- TASK INSTRUCTIONS
Take the line with "511x458 pixels." and every line after it in the entries below, and set them down exactly, without any pictures.

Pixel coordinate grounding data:
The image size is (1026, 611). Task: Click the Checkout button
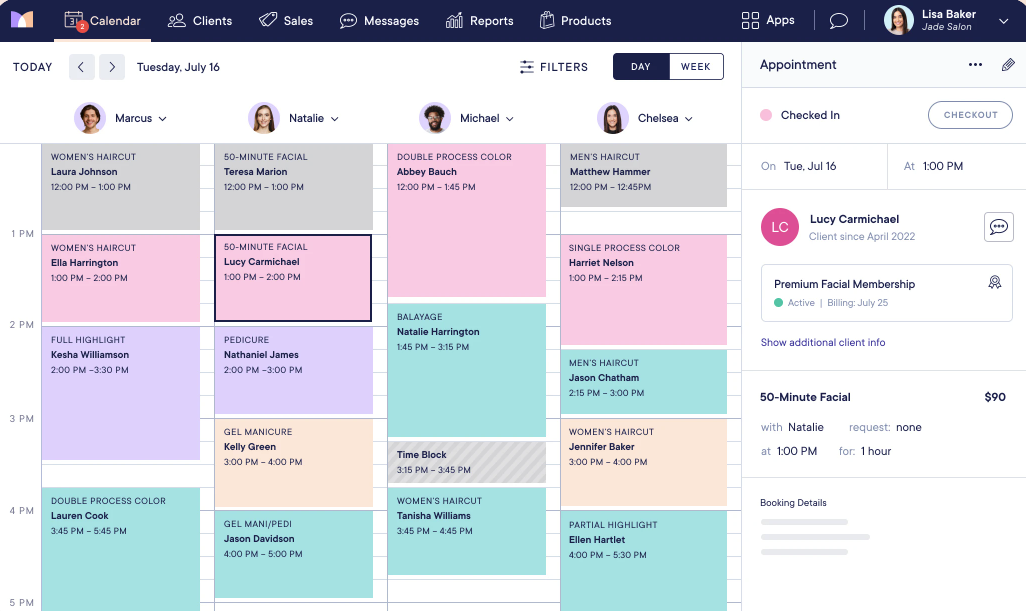click(x=970, y=115)
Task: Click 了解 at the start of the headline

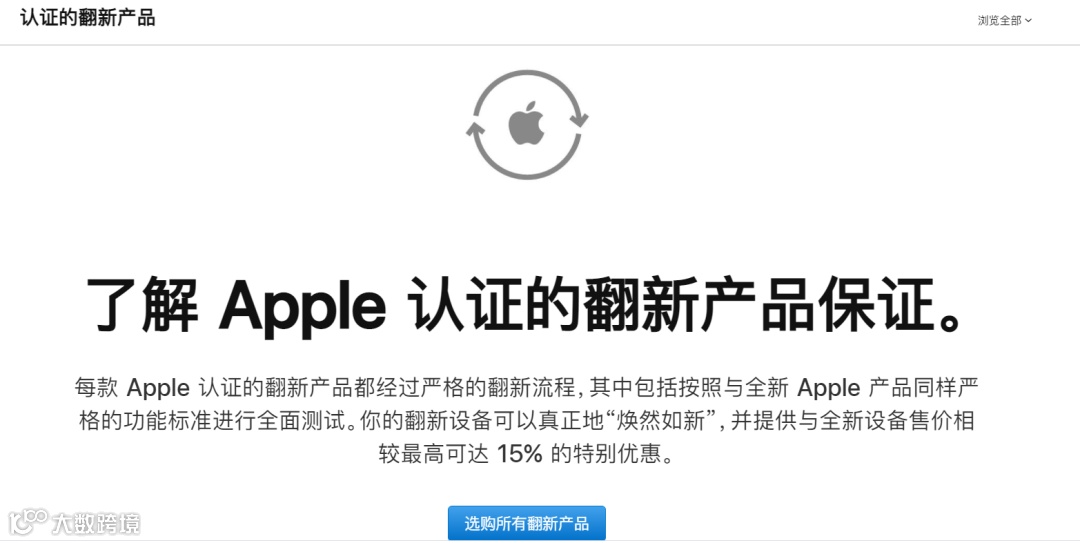Action: [x=143, y=305]
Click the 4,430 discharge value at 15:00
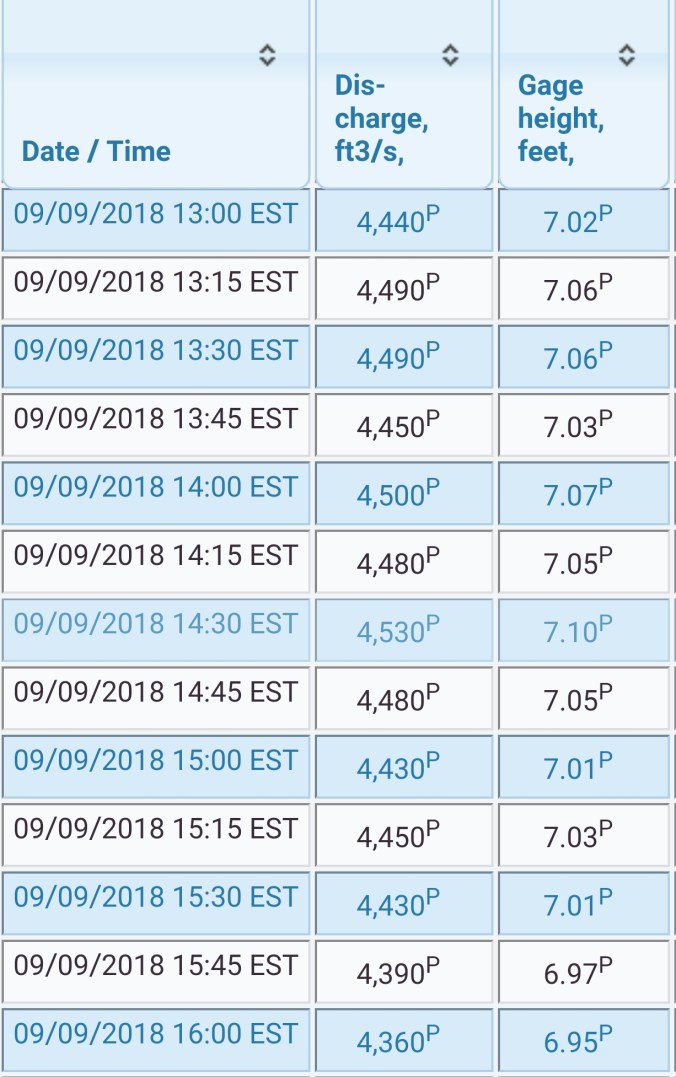The width and height of the screenshot is (676, 1077). [x=397, y=767]
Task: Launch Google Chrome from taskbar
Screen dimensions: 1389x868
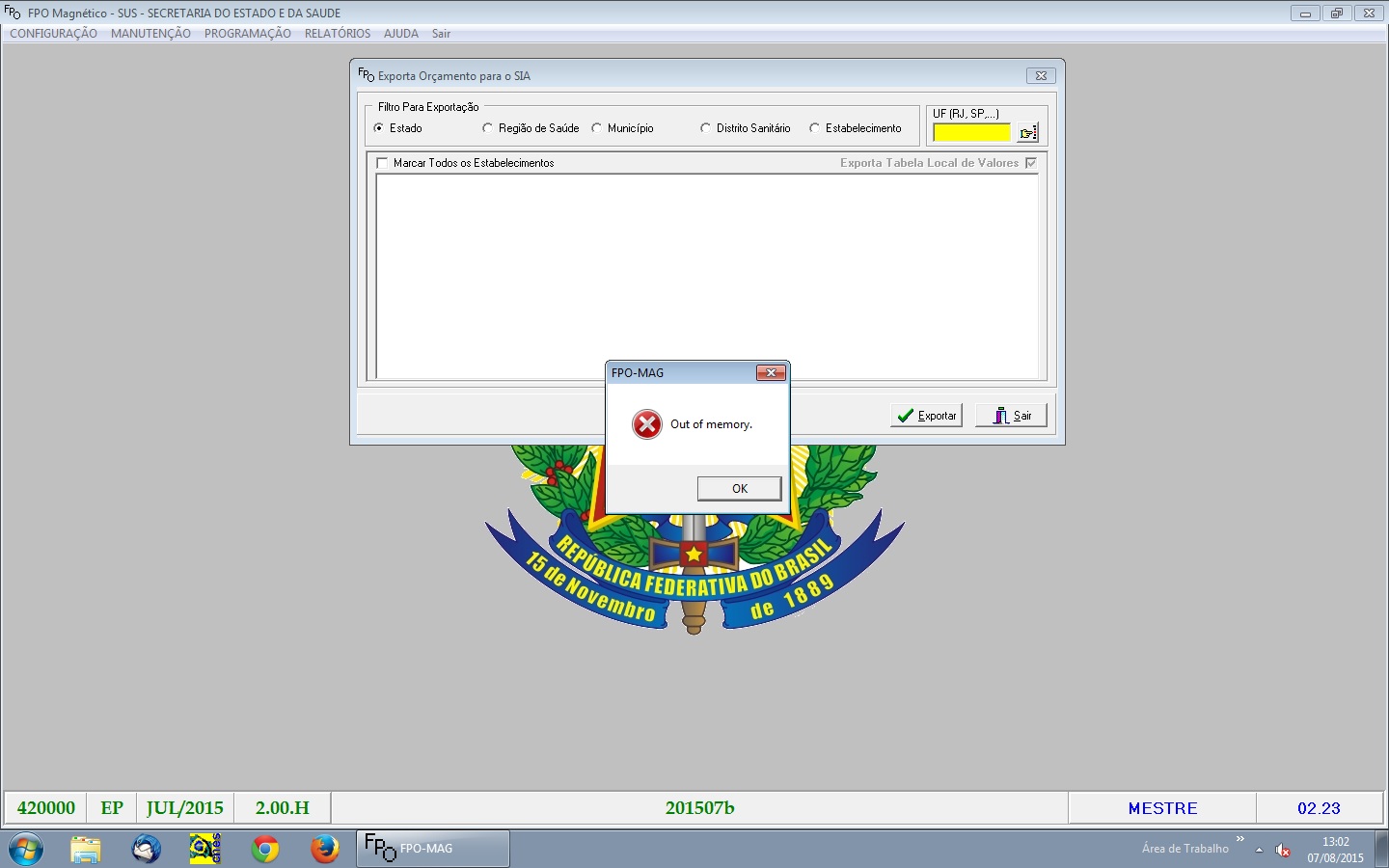Action: (264, 849)
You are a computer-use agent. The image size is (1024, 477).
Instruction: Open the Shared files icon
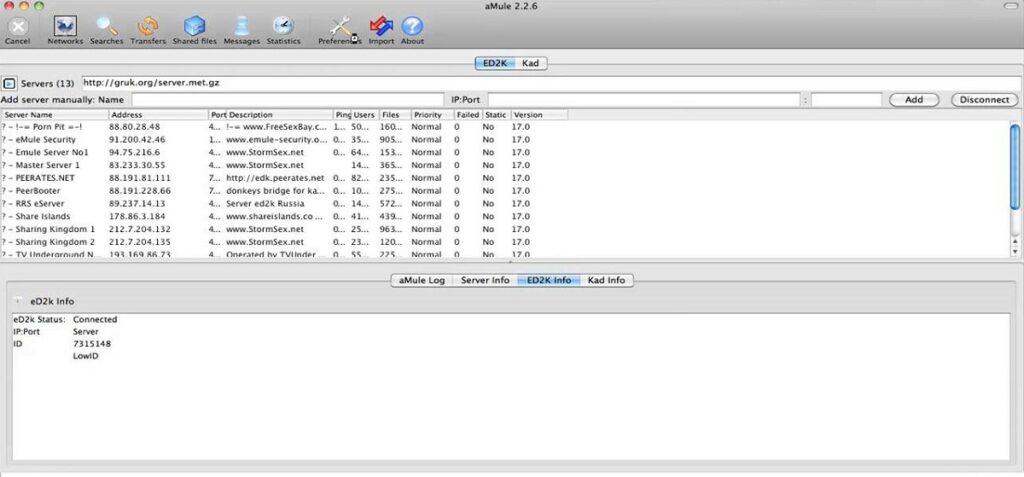point(194,26)
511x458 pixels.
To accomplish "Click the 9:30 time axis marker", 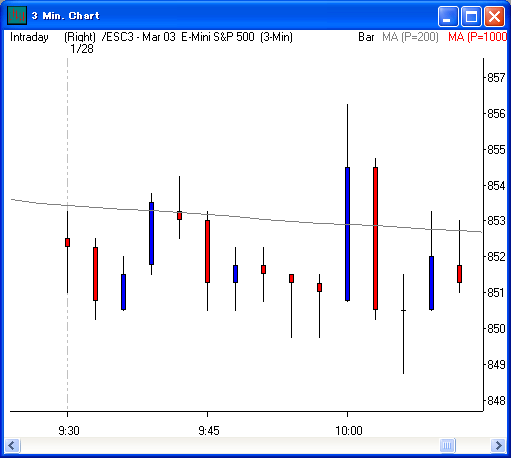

- RESPONSE FOR THIS EXERCISE
511x458 pixels.
To accomplish "Click the 9:30 time axis marker", 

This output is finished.